Prompt |
Render every line of the material below as a numbered list, leaving out the blank lines.

** Start of Data to process **

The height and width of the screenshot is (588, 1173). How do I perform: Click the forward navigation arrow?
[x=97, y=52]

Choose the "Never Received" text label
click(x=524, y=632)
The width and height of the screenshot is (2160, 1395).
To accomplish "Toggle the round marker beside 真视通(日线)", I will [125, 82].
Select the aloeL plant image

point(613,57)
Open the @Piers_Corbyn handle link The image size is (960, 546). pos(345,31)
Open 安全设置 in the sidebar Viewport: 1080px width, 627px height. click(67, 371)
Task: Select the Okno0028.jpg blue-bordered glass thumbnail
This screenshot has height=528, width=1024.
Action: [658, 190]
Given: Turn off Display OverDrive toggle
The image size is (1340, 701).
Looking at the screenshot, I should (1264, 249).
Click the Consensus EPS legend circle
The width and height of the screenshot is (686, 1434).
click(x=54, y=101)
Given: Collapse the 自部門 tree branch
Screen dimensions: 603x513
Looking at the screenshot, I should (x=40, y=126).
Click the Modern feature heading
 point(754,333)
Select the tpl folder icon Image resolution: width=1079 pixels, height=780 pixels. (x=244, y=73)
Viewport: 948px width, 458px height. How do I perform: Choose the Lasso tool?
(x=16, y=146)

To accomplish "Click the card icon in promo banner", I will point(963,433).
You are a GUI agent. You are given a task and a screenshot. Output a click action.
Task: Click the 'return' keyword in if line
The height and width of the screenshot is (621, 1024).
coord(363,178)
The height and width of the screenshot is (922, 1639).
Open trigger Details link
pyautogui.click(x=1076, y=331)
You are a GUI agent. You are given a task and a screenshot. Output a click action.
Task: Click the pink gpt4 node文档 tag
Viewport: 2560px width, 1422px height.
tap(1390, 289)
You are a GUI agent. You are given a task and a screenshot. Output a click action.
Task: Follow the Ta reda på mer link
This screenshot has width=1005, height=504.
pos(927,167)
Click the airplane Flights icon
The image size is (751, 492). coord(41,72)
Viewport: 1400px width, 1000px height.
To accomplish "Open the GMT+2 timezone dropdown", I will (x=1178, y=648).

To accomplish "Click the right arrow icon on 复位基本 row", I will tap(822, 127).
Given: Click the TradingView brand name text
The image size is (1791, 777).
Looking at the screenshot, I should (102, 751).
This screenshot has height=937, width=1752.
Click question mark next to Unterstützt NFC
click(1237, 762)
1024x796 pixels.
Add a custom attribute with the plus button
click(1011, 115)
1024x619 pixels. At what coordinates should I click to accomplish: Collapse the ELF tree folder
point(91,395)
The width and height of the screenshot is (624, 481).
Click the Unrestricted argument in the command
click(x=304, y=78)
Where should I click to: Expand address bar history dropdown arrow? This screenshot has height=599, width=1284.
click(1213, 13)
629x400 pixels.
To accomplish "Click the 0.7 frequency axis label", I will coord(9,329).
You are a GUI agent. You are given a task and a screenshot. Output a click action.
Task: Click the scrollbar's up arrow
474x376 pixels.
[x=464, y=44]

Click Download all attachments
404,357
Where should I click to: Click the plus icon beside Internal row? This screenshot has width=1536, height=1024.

** End of Data to process **

Response |
1. The height and width of the screenshot is (588, 1173). How do I perform: Click the forward navigation arrow?
2. [x=97, y=52]
3. Choose the "Never Received" text label
4. click(x=524, y=632)
5. The width and height of the screenshot is (2160, 1395).
6. To accomplish "Toggle the round marker beside 真视通(日线)", I will [125, 82].
7. Select the aloeL plant image
8. point(613,57)
9. Open the @Piers_Corbyn handle link The image size is (960, 546). pos(345,31)
10. Open 安全设置 in the sidebar Viewport: 1080px width, 627px height. click(67, 371)
11. Task: Select the Okno0028.jpg blue-bordered glass thumbnail
12. This screenshot has height=528, width=1024.
13. Action: [658, 190]
14. Given: Turn off Display OverDrive toggle
15. The image size is (1340, 701).
16. Looking at the screenshot, I should (1264, 249).
17. Click the Consensus EPS legend circle
18. The width and height of the screenshot is (686, 1434).
19. click(x=54, y=101)
20. Given: Collapse the 自部門 tree branch
21. Screen dimensions: 603x513
22. Looking at the screenshot, I should (x=40, y=126).
23. Click the Modern feature heading
24.  point(754,333)
25. Select the tpl folder icon Image resolution: width=1079 pixels, height=780 pixels. (x=244, y=73)
26. Viewport: 948px width, 458px height. How do I perform: Choose the Lasso tool?
27. (x=16, y=146)
28. To accomplish "Click the card icon in promo banner", I will point(963,433).
29. You are a GUI agent. You are given a task and a screenshot. Output a click action.
30. Task: Click the 'return' keyword in if line
31. The height and width of the screenshot is (621, 1024).
32. coord(363,178)
33. The height and width of the screenshot is (922, 1639).
34. Open trigger Details link
35. pyautogui.click(x=1076, y=331)
36. You are a GUI agent. You are given a task and a screenshot. Output a click action.
37. Task: Click the pink gpt4 node文档 tag
38. Viewport: 2560px width, 1422px height.
39. tap(1390, 289)
40. You are a GUI agent. You are given a task and a screenshot. Output a click action.
41. Task: Follow the Ta reda på mer link
42. This screenshot has width=1005, height=504.
43. pos(927,167)
44. Click the airplane Flights icon
45. The image size is (751, 492). coord(41,72)
46. Viewport: 1400px width, 1000px height.
47. To accomplish "Open the GMT+2 timezone dropdown", I will (x=1178, y=648).
48. To accomplish "Click the right arrow icon on 复位基本 row", I will tap(822, 127).
49. Given: Click the TradingView brand name text
50. The image size is (1791, 777).
51. Looking at the screenshot, I should (102, 751).
52. This screenshot has height=937, width=1752.
53. Click question mark next to Unterstützt NFC
54. click(1237, 762)
55. 1024x796 pixels.
56. Add a custom attribute with the plus button
57. click(1011, 115)
58. 1024x619 pixels. At what coordinates should I click to accomplish: Collapse the ELF tree folder
59. point(91,395)
60. The width and height of the screenshot is (624, 481).
61. Click the Unrestricted argument in the command
62. click(x=304, y=78)
63. Where should I click to: Expand address bar history dropdown arrow? This screenshot has height=599, width=1284.
64. click(1213, 13)
65. 629x400 pixels.
66. To accomplish "Click the 0.7 frequency axis label", I will coord(9,329).
67. You are a GUI agent. You are given a task and a screenshot. Output a click action.
68. Task: Click the scrollbar's up arrow
69. 474x376 pixels.
70. [x=464, y=44]
71. Click Download all attachments
72. 404,357
73. Where should I click to: Click the plus icon beside Internal row? This screenshot has width=1536, height=1024.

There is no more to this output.